Отложенная жизнь

Михаил Спартакович Беглов, 2021

Эта книга – некое путешествие во времени. В ней две линии. События одной происходят сто лет назад, когда в России шла братоубийственная Гражданская война. Одним из ее «эпизодов» стал так называемый «Великий ледовой поход», когда после поражения в центре России в Сибирь отступали верные царю войска. Его начинали более миллиона человека – как военных, так и гражданских беженцев. Но лишь считанные единицы добрались живыми до Владивостока, преодолев за несколько лет 10 тысяч верст пути, который в итоге стал «Великим ледовым исходом». Вторая линия книги переносит нас на 40 лет назад в Америку. Нынешнему поколению, живущему совсем в другой России, трудно понять тот шок, в котором оказывался советский человек тех времен, когда оказывался за границей. Удивительным образом обе линии пересекаются во времени и пространстве в центре Нью-Йорка. По большому счету эта книга – своего рода размышление о таком вроде бы простом понятии как Родина, которое в последнее время было очень сильно девальвировано.

Оглавление

Глава первая

Это есть наш последний

Поезда шли медленно, часто останавливаясь, чтобы залить в паровозы воду и пополнить запасы топлива — дров или угля, что удавалось найти. Двигавшиеся вдоль путей люди и обозы зачастую их легко обгоняли. Это был целый караван из составов, увозивших за Урал беженцев и остатки белой армии. После ее разгрома весной 1919 года сразу в нескольких кровопролитных сражениях в центральной России было решено отвести войска в Сибирь, чтобы там, у реки Тобол, провести необходимую перегруппировку и подготовиться к новому, решительному наступлению на Запад, дабы окончательно стереть большевиков с лица земли русской.

Поезда двигались почти вплотную друг к другу — расстояние между ними составляло не более полусотни метров. Для перемещения войск и беженцев был конфискован практически весь пригодный к использованию подвижной состав, а поезда пустили в два ряда, параллельно друг другу. Так что на какое-то время «железка» превратилась в дорогу с односторонним движением.
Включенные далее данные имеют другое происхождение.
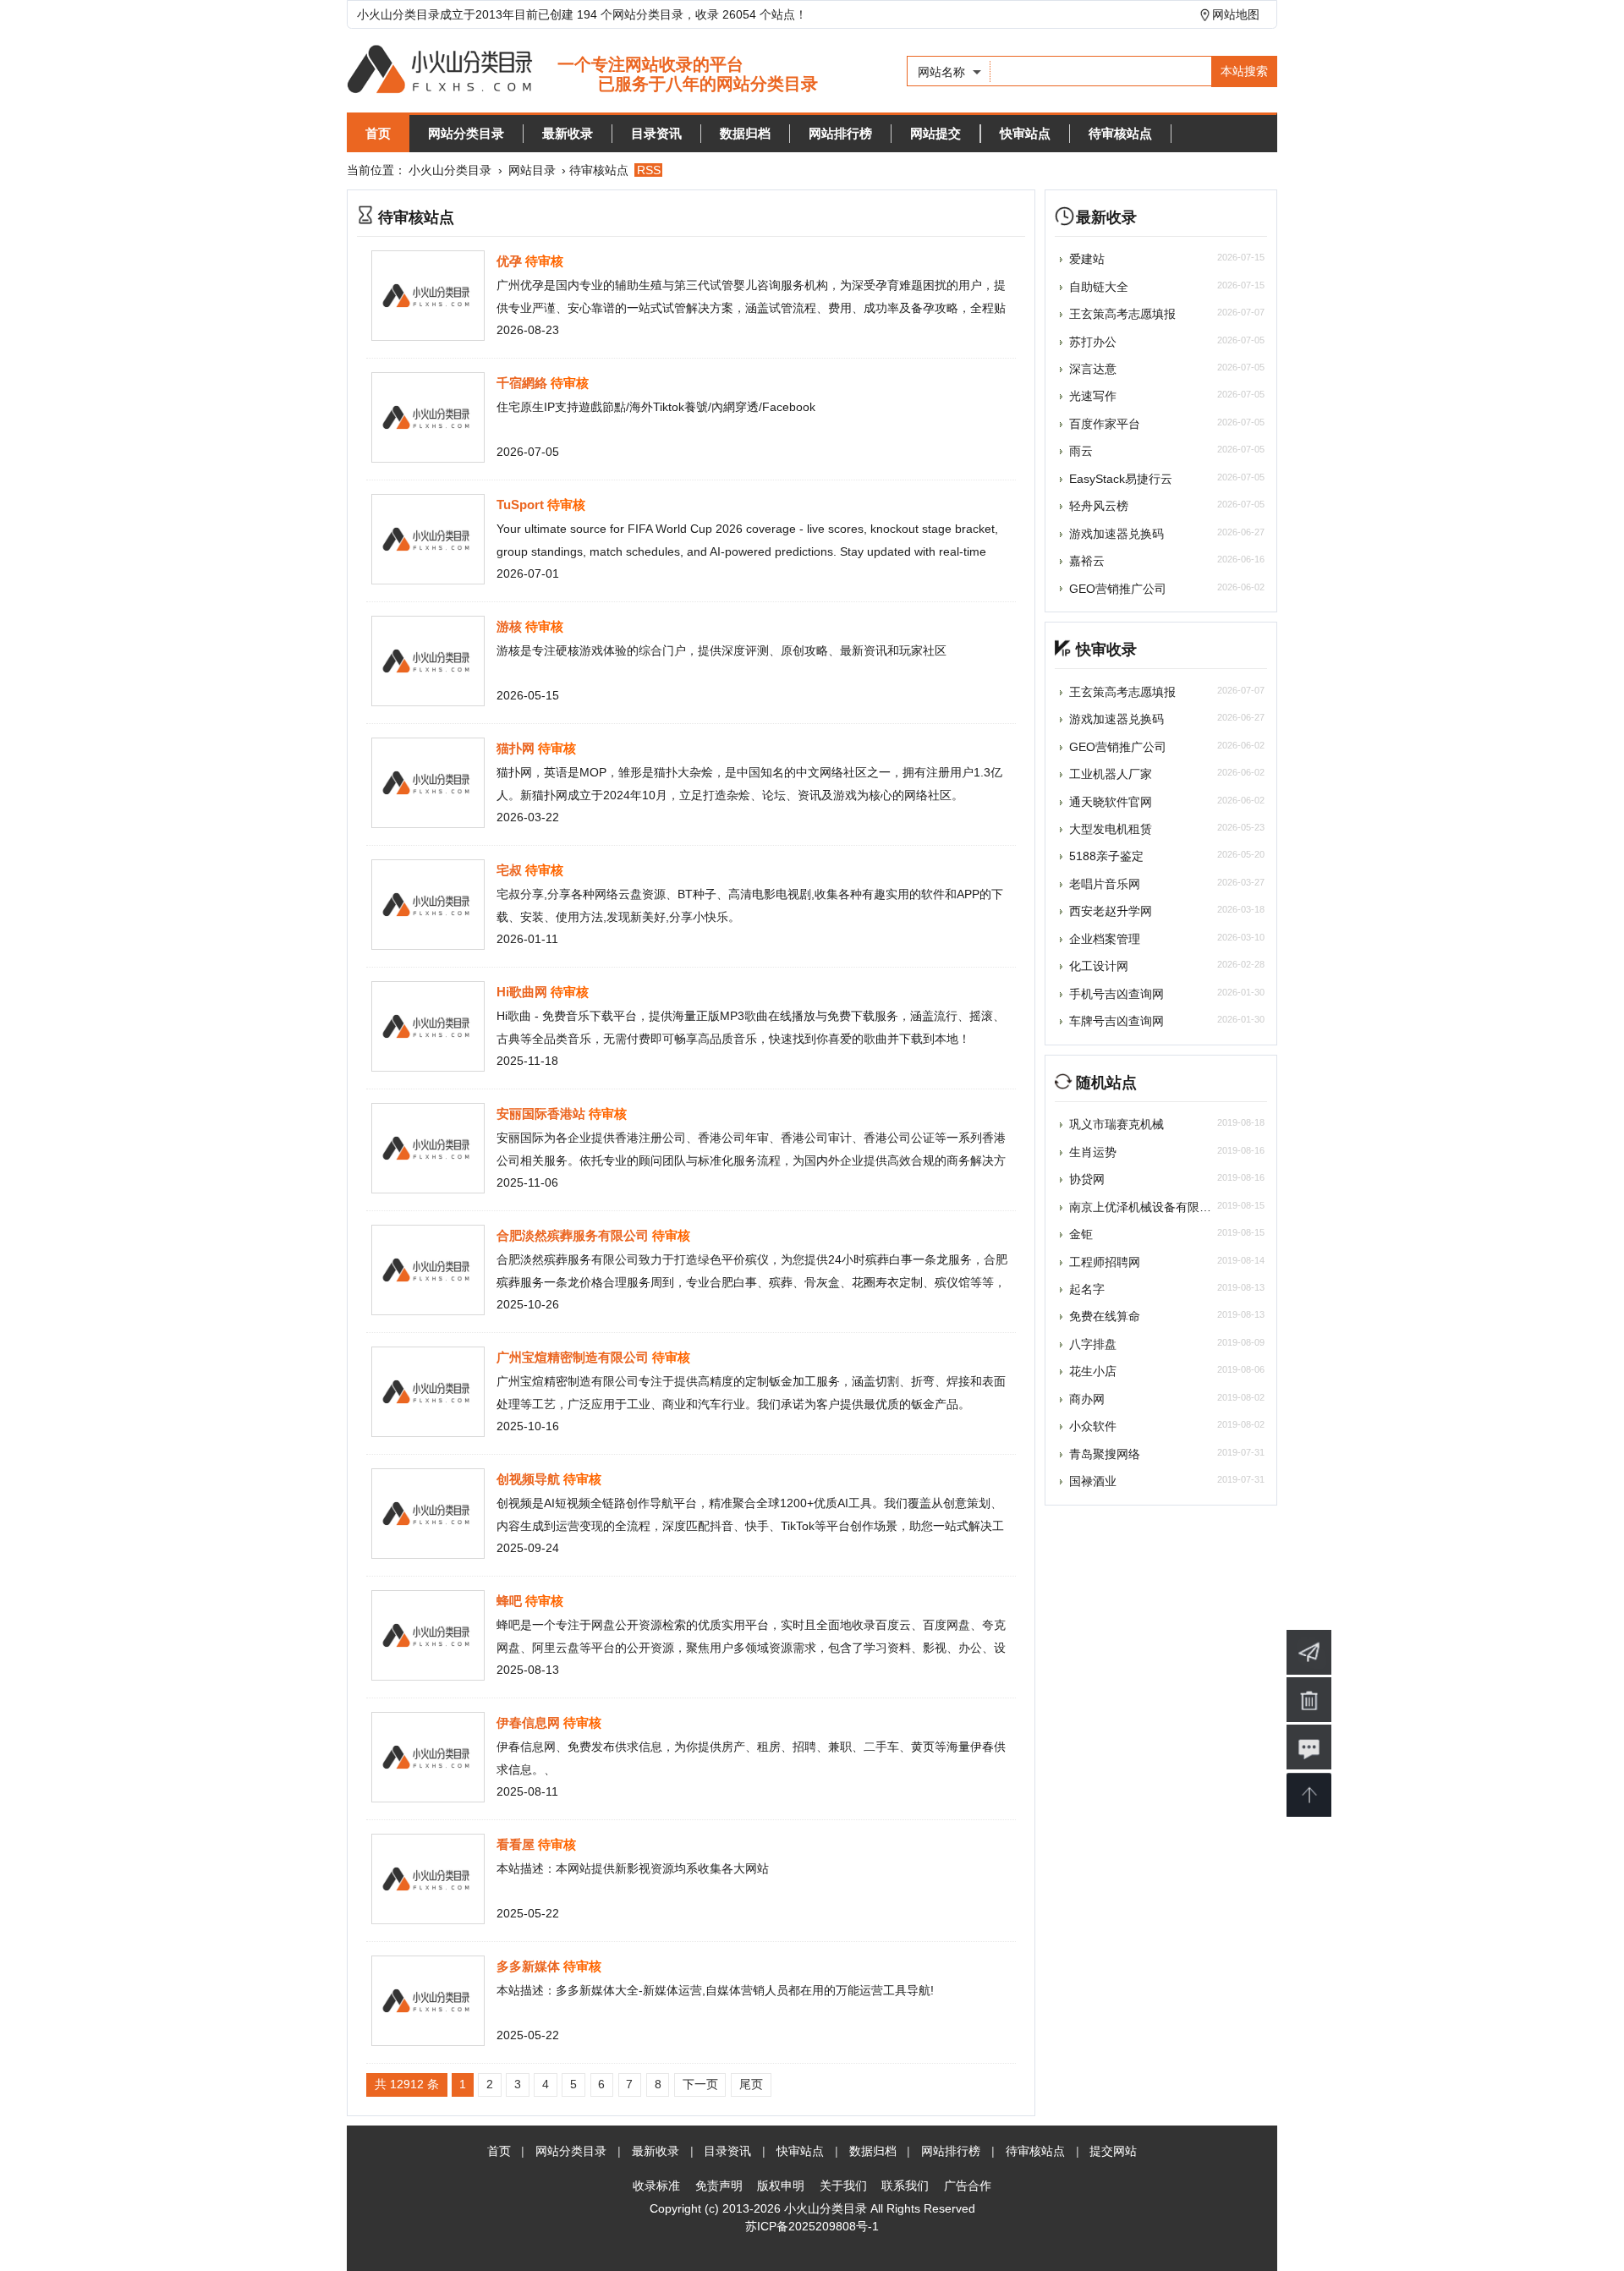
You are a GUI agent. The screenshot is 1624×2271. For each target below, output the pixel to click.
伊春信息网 (528, 1722)
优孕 (509, 261)
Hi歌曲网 (522, 992)
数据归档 (745, 133)
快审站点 (1025, 133)
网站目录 (532, 170)
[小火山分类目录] (582, 70)
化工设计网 (1098, 966)
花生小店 (1092, 1371)
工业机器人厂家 (1110, 774)
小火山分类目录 (450, 170)
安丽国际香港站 (541, 1113)
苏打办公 (1092, 341)
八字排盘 (1092, 1344)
Хвост этого изрыгающего черный дым и искры двухголового чудовища уходил куда-то далеко за горизонт и терялся в пыли, которую поднимал ползущий вдоль железнодорожного полотна столь же гигантский обоз. Полевые кухни, телеги с провиантом и боеприпасами, сундуками, мебелью и прочей домашней утварью уходивших на восток беженцев и белогвардейцев. В отдельных товарных вагонах везли сотни лошадей. Тех, кто надеялся под прикрытием войск добраться до безопасных районов, которые еще не успели взять под свой контроль большевики, было практически столько же, сколько и военных. Понять масштабы этого скорбного похода невозможно, как и представить себе огромную массу людей, телег, лошадей, горы скарба. По сравнению с ним библейский исход евреев из Египта покажется воскресным выездом на пикник.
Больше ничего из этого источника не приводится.